_EXCERPTED PASSAGE:_
[Begin]

Portraying the lush greenery of the Czech embassy in Washington, DC, “Embassy Grounds” stands as a foil to Newton’s more characteristic work.

Other recent pieces here explore abstract drawing and photography. Of particular note are several quick looking pieces done earlier this year as part of a Zoom class offered by Boston artist Robert Siegelman, with whom the artist has previously worked in person.

Sinkow, known for her commercial and travel photography, is a difficult artist to pin down in a gallery setting. Her vocation isn’t one that encourages the sort of focused personal vision that critics like myself wish to see.

For her latest project, begun only this past January, Sinkow has revisited her bank of digital images, recycling and juxtaposing them as photomontage. This is a commonplace of local art, particularly among commercial photographers looking for a more “artistic” expression in their gallery-oriented work. More idiosyncratically, Sinkow is collaborating with her astrologer Linda Ruth for her interpretations — attempting to give weight to these sometimes-unresolved images. Each picture here (see the information sheet available in the gallery) is accompanied by titles and captions suggesting a “Sabian” Zodiacal reading.


Composite photograph by Sheryl Sinkow called “Ascendent - 21° Taurus” printed on Hahnemühle Agave Paper.

I can’t say that I understand any of this. As an impetus to artistic creativity, the potential is surely there — let a hundred flowers bloom and all that.

[End]

_TASK BRIEF:_ Carry on the gallery review from its final sentence, keeping its critical voice.

_Text and element-pointing records:_
[Begin]

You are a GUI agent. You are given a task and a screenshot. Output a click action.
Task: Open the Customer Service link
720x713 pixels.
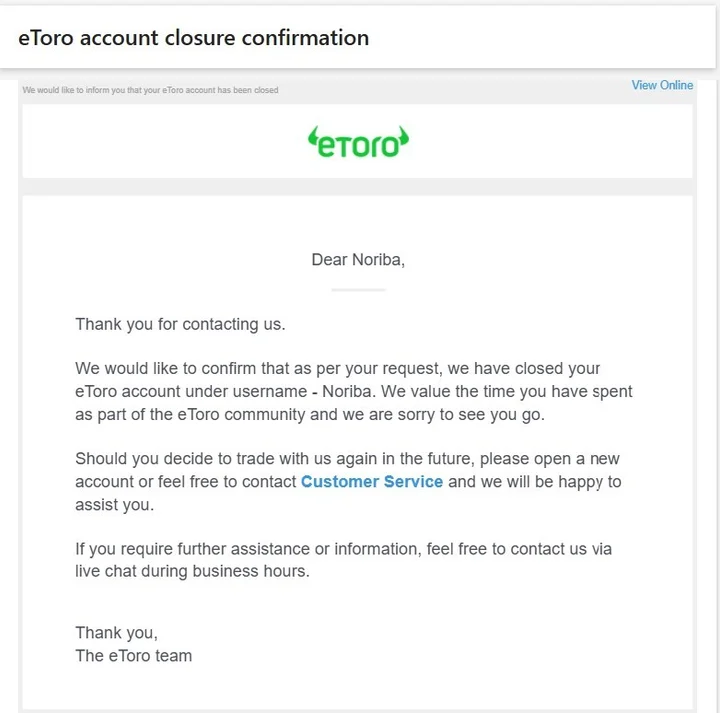point(371,482)
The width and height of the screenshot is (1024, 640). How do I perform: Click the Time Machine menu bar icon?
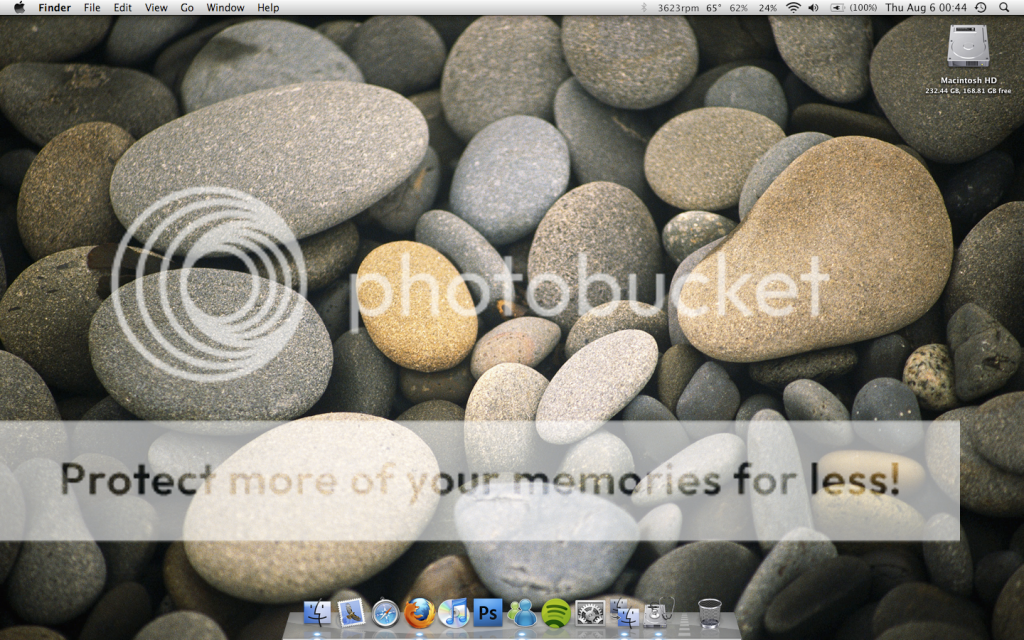(x=980, y=7)
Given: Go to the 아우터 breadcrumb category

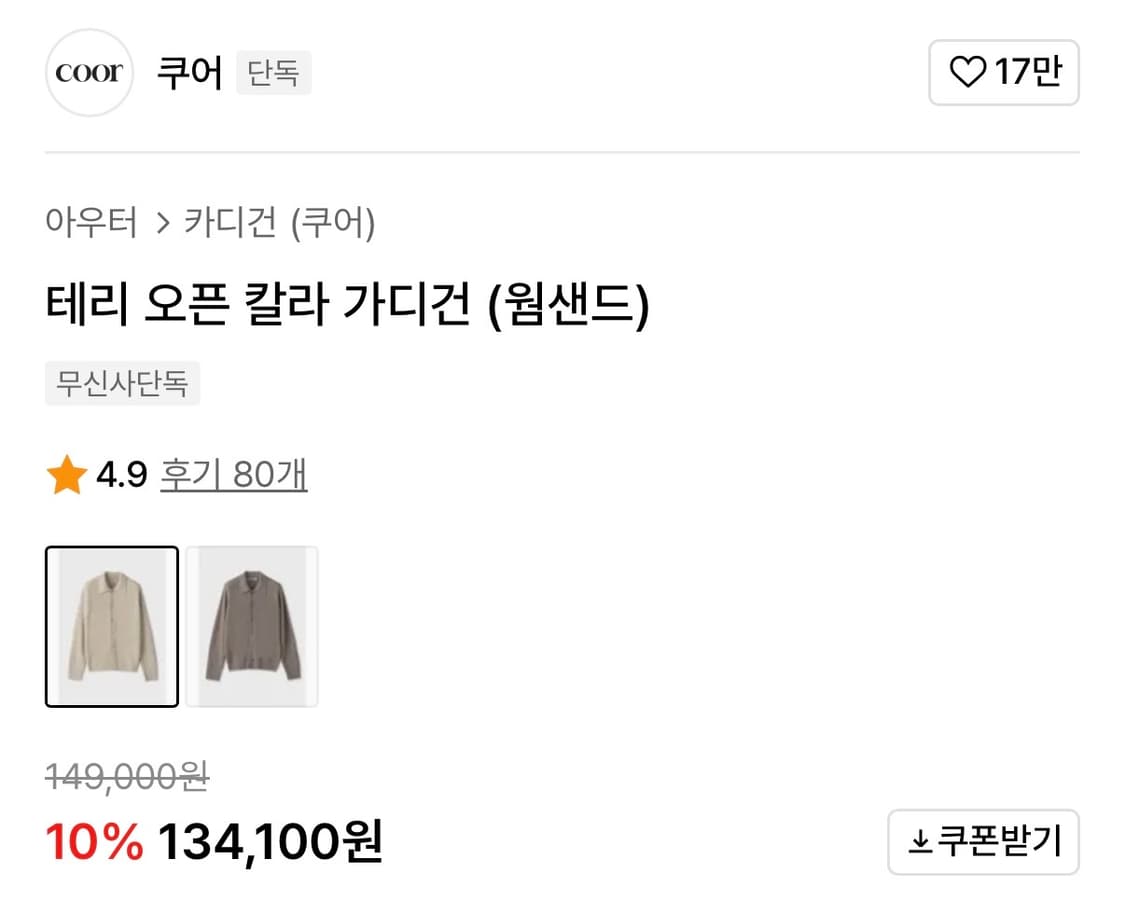Looking at the screenshot, I should (x=91, y=222).
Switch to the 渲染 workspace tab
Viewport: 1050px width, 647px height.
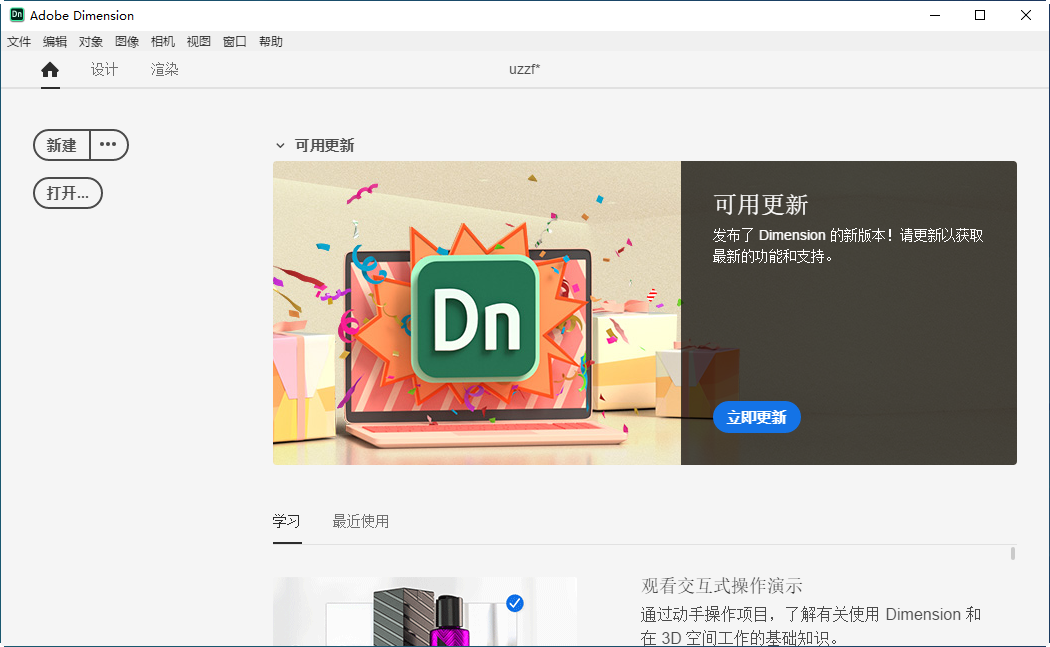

[End]

_RESULT:_
The montage pieces here — many hung in pairs — illustrate the impressive range of the artist’s travels and interests. Conspicuously multicultural subjects include African tribespeople and the Dalai Lama, as well as allusions to the artist’s own Jewish heritage. Other images explore urban life as well as seemingly untrammeled nature.

“Venus: 3º Sagittarius,” Sinkow’s only wholly new image here, captures her “metaphysical” themes with uncommon compulsion. Against a deep red cloth rest two pipes bearing bearded visages. Wisps of smoke have been digitally overlain. By the artist’s reading, “Two men, lounging in the comfort of an old drawing room, and with strong pipes, are playing a game of chess.”

According to the Sinkow, this is only the beginning of what might become a lifelong project. It might have been wiser to show other work instead of or in addition to what is on display here.

It is more natural and constructive to think of “Manifestations” as two separate, unrelated shows that happen to be sharing a room. Both are worth seeing but the edge goes to Newton’s masterful ventures in re-seeing the ordinary.